A chamada "integração" da relação processual executiva sempre soou como algo artificial e desprovido de finalidade prática. De fato, todos aqueles que militam no âmbito do Poder Judiciário sempre tiveram a constatação empírica da total inutilidade da citação executória. No caso do direito processual do trabalho essa incômoda adaptação da citação ao processo executório ainda se apresentava com mais pujança. Com efeito, o processo de execução trabalhista fundado em título judicial nunca foi autônomo, mas apenas adaptou-se à sistemática da execução civil vigente à época da promulgação da Consolidação das Leis do Trabalho. Frise-se que a referida opinião já foi defendida com brilhantismo (embora posteriormente tenha modificado seu ponto de vista), pelo eminente processualista Manoel Antônio Teixeira Filho: "Sob certo aspecto, a situação ora trazida à balha nos fornece razoáveis subsídios em prol da opinião – pela qual estamos a bater-nos desde as primeiras linhas deste livro – de que a execução trabalhista, de acordo com as disposições legais que a estruturam, foi projetada para servir como simples fase subseqüente ao processo de conhecimento, destituída, por isso, de autonomia ontológica, embora não se lhe possa negar independência finalística. No plano de sua realização prática, essa execução não se dispõe de maneira diversa da que foi legalmente idealizada." [28]

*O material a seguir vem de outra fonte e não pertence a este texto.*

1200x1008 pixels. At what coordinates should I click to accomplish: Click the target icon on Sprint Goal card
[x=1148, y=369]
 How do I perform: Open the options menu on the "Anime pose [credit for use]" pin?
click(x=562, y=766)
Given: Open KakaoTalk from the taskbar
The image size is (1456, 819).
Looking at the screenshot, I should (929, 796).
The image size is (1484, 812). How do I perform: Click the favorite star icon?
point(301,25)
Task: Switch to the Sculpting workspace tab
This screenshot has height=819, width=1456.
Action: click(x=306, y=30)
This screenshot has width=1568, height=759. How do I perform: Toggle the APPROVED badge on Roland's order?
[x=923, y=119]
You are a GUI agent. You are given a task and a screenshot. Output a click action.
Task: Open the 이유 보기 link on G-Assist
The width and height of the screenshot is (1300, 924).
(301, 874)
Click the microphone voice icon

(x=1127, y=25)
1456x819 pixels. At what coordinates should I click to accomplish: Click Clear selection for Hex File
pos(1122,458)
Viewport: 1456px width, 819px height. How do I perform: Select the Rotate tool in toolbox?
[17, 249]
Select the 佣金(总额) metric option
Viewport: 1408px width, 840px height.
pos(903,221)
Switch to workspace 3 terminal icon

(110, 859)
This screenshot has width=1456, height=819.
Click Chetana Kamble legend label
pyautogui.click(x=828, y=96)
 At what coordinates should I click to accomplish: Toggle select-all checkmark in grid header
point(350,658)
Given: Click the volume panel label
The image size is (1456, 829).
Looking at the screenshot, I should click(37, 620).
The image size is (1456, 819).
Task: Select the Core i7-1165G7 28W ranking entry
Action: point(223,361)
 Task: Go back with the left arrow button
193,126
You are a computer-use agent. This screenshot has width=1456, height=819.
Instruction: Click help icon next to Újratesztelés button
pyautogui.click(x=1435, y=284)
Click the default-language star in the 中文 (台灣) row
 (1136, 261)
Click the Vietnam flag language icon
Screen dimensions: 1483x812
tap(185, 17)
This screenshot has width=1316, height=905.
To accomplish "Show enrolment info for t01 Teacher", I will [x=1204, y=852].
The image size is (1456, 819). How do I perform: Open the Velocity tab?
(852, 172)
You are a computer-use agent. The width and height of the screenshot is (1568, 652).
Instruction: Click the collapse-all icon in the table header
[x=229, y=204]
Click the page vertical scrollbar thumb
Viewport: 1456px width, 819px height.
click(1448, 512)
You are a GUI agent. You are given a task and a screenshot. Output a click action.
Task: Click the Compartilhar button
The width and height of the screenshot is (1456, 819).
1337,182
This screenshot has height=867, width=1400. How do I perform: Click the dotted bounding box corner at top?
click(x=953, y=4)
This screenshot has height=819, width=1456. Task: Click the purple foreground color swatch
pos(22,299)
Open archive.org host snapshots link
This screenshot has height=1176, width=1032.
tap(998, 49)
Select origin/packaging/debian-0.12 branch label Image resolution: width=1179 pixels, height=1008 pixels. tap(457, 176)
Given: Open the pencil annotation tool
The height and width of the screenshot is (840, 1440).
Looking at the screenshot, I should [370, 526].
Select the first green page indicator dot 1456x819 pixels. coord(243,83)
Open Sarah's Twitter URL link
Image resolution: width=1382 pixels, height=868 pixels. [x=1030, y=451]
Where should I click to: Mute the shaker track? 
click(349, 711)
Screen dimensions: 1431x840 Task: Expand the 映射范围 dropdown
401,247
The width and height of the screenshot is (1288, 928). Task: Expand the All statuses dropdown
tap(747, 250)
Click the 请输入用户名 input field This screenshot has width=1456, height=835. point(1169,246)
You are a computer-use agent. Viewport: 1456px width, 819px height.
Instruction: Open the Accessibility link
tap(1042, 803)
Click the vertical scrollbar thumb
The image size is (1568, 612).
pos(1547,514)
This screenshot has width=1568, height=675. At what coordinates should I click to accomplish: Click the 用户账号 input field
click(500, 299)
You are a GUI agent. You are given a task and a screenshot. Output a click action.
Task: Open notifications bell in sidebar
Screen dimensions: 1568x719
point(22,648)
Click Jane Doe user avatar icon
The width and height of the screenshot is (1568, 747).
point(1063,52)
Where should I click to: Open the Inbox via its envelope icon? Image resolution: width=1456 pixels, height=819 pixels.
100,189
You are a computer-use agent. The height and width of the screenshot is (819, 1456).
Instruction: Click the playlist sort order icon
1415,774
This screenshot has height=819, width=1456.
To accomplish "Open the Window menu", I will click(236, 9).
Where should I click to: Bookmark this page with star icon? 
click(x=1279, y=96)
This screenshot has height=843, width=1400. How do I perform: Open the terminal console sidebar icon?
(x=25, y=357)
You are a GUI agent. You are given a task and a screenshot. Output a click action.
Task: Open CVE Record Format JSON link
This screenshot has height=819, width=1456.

É até estranho pensar em uma citação com a finalidade de integralizar a relação processual executiva, que é iniciada de ofício pelo próprio Poder Judiciário (CLT, art. 878). Inexiste, por conseguinte, justificativa plausível para defender a tese de que o devedor precisa ser comunicado para cumprir a obrigação expressamente contida no título judicial. Mesmo quando se parte da necessidade de se defender a autonomia da relação processual executiva, podemos ver que a citação não é elemento indispensável para concretizar essa citada independência.

O advento da Lei nº. 11.232/2005 afastou da sistemática processual civil esse entulho burocrático, que nunca contribuiu para o aperfeiçoamento da prestação jurisdicional. Desapareceu, por conseguinte, a base ideológica para a manutenção da citação dentro do processo do trabalho. O art. 880 da CLT contempla norma processual trabalhista que destoa com o objetivo de uma prestação jurisdicional rápida e flexível, devendo, portanto, ser admitida a aplicação subsidiária da norma de processo comum, consubstanciando-se assim em hipótese de regulamentação concorrencial.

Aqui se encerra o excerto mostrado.